Niveau d'escalade et alpinisme (+ randonnée aux Moucherolles) 201

La base de l'alpiniste est sans conteste sa gestuelle d'escalade. Mais il faut construire autour; on se souvient de la recette de René Vincent girl de l'article n°130. Cependant, il ne faudrait pas croire que le niveau maximal d'escalade serait le facteur limitant de la plupart des courses d'alpinisme envisagées. Car entre niveau maximal et compétence réelle de rochassier ou de glaciériste, il y a un monde.

Emilio Comici (1901-1940)

La vanité est à l'évidence l'égarement favorisé de notre époque. Ce fut en flattant celle-ci que les totalitaires imposèrent leur fausse science climatique au monde grimpant, propulsant le gardien de refuge en « sentinelle de la planète », faisant du guide tirant la corde dans un itinéraire cinquante fois parcouru un « sachant de la physique du climat ». On ne procéda pas autrement avec la fraude de la maladie imaginaire. Tandis que le médecin des rhumes et des angines soudainement « sauvait des vies », le malade atteignait à l'héroïsme par la promotion de sa bronchite banale en « survivant de la plus grande pandémie de l'histoire »...

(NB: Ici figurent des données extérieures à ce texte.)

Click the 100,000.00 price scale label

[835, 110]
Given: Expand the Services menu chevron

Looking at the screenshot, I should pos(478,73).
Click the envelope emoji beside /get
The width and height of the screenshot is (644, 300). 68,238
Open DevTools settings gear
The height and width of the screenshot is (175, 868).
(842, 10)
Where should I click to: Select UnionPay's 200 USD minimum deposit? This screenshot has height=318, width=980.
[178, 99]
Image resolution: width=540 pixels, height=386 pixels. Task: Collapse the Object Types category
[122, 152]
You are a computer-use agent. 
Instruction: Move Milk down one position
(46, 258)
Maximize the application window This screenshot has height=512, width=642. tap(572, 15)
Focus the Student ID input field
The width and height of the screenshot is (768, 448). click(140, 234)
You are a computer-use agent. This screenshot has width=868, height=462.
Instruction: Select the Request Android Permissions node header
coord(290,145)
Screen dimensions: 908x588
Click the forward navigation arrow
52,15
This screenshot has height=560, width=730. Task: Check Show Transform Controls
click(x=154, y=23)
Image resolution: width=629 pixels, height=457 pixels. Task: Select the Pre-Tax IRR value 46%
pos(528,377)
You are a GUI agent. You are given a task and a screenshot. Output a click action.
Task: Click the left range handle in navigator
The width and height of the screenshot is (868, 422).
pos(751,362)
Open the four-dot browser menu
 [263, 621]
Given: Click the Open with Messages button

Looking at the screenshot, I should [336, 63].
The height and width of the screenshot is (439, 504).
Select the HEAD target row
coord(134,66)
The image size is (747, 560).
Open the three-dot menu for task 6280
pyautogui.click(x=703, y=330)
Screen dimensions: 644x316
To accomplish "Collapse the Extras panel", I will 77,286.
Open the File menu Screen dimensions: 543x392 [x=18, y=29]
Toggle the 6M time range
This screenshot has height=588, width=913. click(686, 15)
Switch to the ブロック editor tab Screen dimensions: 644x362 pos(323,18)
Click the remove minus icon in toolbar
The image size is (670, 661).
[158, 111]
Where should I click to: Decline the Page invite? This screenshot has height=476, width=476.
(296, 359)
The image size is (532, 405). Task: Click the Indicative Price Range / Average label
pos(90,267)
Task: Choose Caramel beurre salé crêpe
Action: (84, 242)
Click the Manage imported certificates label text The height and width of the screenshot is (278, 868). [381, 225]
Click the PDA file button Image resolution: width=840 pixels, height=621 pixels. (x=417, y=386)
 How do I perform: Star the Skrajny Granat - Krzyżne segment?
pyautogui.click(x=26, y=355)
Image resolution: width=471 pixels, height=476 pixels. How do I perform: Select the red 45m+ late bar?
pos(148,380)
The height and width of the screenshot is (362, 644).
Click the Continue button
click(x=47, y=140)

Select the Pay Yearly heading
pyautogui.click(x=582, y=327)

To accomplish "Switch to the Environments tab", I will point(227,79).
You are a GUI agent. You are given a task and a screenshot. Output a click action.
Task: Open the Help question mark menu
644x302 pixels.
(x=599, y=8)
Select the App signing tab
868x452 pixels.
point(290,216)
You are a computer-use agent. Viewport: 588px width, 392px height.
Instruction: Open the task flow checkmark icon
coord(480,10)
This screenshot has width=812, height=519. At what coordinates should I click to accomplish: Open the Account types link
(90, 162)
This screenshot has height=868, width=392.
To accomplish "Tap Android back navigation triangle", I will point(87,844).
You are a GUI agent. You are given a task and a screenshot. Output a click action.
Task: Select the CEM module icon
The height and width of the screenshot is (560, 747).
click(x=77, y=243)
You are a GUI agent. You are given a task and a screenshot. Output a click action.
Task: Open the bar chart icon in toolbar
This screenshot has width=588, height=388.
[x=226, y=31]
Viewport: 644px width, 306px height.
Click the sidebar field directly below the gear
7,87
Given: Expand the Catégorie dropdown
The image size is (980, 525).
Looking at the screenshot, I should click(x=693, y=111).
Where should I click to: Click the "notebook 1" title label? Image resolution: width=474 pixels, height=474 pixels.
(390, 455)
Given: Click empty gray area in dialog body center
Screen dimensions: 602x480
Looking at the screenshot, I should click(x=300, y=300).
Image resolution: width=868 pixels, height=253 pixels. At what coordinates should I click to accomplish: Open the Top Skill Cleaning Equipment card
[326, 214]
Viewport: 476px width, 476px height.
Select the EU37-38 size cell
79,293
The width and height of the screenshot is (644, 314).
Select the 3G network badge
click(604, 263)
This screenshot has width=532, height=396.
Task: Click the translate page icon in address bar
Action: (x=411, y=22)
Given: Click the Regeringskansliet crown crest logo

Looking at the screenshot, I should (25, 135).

Avec, certes, moins de dommages pour la sauvegarde de ses libertés, la vanité d'augmenter le plus rapidement possible son niveau maximal laissa derrière l'escaladeur d'immenses lacunes, sans doute raison centrale pour laquelle si peu de forts grimpeurs de salle d'escalade pratiquent aujourd'hui un alpinisme classique en autonomie.

Grimper sur rocher et sur glace, varier les terrains de jeu (calcaire, granite, gneiss, grès, conglomérat, mauvais rocher), poser les protections (sangles, coinceurs, pitons, broches), cultiver sa rusticité (bivouacs, mauvais temps), agrandir son bagage technique (remontée sur corde fixe, rappel par grand vent, hissage de sac, confection de corps mort) sont des indispensables mais ne concernent pas la gestuelle d'escalade proprement dite. C'est le « construire autour ». Quel est donc le réel facteur limitant de la gestuelle d'escalade s'il ne s'agit pas du niveau maximal atteint ?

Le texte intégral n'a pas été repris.